> **Problem statement**: When you reach the line containing "Viewport: 607px width, 557px height." in the data below, begin returning lines exactly as written, and stop once the line containing "You are a computer-use agent. This" has been returned.

> **Task material**:
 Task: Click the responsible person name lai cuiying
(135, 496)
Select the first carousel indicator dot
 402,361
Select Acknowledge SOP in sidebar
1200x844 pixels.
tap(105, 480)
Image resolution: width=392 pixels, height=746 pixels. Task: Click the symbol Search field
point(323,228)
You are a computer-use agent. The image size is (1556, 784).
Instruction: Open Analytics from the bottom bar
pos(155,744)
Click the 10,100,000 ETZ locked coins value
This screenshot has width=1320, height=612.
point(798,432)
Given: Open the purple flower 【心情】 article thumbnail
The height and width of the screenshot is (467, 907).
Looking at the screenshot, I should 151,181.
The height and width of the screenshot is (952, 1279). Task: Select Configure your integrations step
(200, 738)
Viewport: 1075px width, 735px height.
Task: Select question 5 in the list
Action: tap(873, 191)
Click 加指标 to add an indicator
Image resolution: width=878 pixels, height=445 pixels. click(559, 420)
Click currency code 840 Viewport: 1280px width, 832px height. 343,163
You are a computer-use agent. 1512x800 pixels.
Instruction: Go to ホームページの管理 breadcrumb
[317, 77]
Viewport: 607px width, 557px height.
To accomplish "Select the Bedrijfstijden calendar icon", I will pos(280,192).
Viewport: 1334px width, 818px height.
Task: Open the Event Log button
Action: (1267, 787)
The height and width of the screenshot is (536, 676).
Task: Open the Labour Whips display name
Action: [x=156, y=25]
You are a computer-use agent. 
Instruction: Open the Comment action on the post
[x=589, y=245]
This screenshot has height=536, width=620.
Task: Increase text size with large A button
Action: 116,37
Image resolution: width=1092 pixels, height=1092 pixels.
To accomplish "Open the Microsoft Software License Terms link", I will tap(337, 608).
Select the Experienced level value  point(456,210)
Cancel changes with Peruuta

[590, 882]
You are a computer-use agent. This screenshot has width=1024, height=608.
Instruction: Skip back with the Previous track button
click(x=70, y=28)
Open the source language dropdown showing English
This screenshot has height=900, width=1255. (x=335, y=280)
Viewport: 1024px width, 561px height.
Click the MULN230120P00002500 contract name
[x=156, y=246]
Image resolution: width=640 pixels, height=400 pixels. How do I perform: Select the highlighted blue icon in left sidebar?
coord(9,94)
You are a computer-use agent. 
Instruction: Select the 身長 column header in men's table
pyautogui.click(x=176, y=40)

> **Result of the task**:
Viewport: 607px width, 557px height.
To accomplish "Select the Bedrijfstijden calendar icon", I will pos(280,192).
Viewport: 1334px width, 818px height.
Task: Open the Event Log button
Action: (1267, 787)
The height and width of the screenshot is (536, 676).
Task: Open the Labour Whips display name
Action: [x=156, y=25]
You are a computer-use agent. 
Instruction: Open the Comment action on the post
[x=589, y=245]
This screenshot has height=536, width=620.
Task: Increase text size with large A button
Action: 116,37
Image resolution: width=1092 pixels, height=1092 pixels.
To accomplish "Open the Microsoft Software License Terms link", I will tap(337, 608).
Select the Experienced level value  point(456,210)
Cancel changes with Peruuta

[590, 882]
You are a computer-use agent. This screenshot has width=1024, height=608.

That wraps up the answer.